### Data under study
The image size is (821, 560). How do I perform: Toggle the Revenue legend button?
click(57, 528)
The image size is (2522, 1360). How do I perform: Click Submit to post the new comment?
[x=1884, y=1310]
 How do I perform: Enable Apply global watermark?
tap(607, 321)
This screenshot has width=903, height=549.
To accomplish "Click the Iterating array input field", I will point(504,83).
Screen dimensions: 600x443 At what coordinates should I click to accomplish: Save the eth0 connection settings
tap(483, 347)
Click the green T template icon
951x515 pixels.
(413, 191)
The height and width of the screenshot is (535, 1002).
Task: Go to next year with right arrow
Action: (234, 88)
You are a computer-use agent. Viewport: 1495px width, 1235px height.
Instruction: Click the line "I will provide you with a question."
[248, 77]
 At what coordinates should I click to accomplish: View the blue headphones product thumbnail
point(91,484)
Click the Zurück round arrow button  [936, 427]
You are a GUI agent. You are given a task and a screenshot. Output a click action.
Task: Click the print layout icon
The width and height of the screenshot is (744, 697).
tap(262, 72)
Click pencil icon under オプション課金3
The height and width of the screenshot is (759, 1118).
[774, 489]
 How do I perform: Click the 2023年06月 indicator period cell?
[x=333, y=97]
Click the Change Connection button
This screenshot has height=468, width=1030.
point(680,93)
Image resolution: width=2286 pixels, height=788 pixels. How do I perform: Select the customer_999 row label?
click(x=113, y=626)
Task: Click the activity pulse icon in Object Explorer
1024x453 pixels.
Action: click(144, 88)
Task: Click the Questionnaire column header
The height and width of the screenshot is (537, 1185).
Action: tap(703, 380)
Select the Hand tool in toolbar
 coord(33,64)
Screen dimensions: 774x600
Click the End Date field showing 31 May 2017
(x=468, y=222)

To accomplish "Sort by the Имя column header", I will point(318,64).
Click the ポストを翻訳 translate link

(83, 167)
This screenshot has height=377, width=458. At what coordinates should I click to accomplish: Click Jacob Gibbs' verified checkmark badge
######
Exercise prompt>
Extract the entries above verbatim.

Exercise answer>
The image size is (821, 560). How do I perform: Toggle the Revenue legend button?
click(57, 528)
The image size is (2522, 1360). How do I perform: Click Submit to post the new comment?
[x=1884, y=1310]
 How do I perform: Enable Apply global watermark?
tap(607, 321)
This screenshot has width=903, height=549.
To accomplish "Click the Iterating array input field", I will point(504,83).
Screen dimensions: 600x443 At what coordinates should I click to accomplish: Save the eth0 connection settings
tap(483, 347)
Click the green T template icon
951x515 pixels.
(413, 191)
The height and width of the screenshot is (535, 1002).
Task: Go to next year with right arrow
Action: (234, 88)
You are a computer-use agent. Viewport: 1495px width, 1235px height.
Instruction: Click the line "I will provide you with a question."
[248, 77]
 At what coordinates should I click to accomplish: View the blue headphones product thumbnail
point(91,484)
Click the Zurück round arrow button  [936, 427]
You are a GUI agent. You are given a task and a screenshot. Output a click action.
Task: Click the print layout icon
The width and height of the screenshot is (744, 697).
tap(262, 72)
Click pencil icon under オプション課金3
The height and width of the screenshot is (759, 1118).
[774, 489]
 How do I perform: Click the 2023年06月 indicator period cell?
[x=333, y=97]
Click the Change Connection button
This screenshot has height=468, width=1030.
point(680,93)
Image resolution: width=2286 pixels, height=788 pixels. How do I perform: Select the customer_999 row label?
click(x=113, y=626)
Task: Click the activity pulse icon in Object Explorer
1024x453 pixels.
Action: click(144, 88)
Task: Click the Questionnaire column header
The height and width of the screenshot is (537, 1185).
Action: tap(703, 380)
Select the Hand tool in toolbar
 coord(33,64)
Screen dimensions: 774x600
Click the End Date field showing 31 May 2017
(x=468, y=222)

To accomplish "Sort by the Имя column header", I will point(318,64).
Click the ポストを翻訳 translate link

(83, 167)
This screenshot has height=377, width=458. At what coordinates should I click to accomplish: Click Jacob Gibbs' verified checkmark badge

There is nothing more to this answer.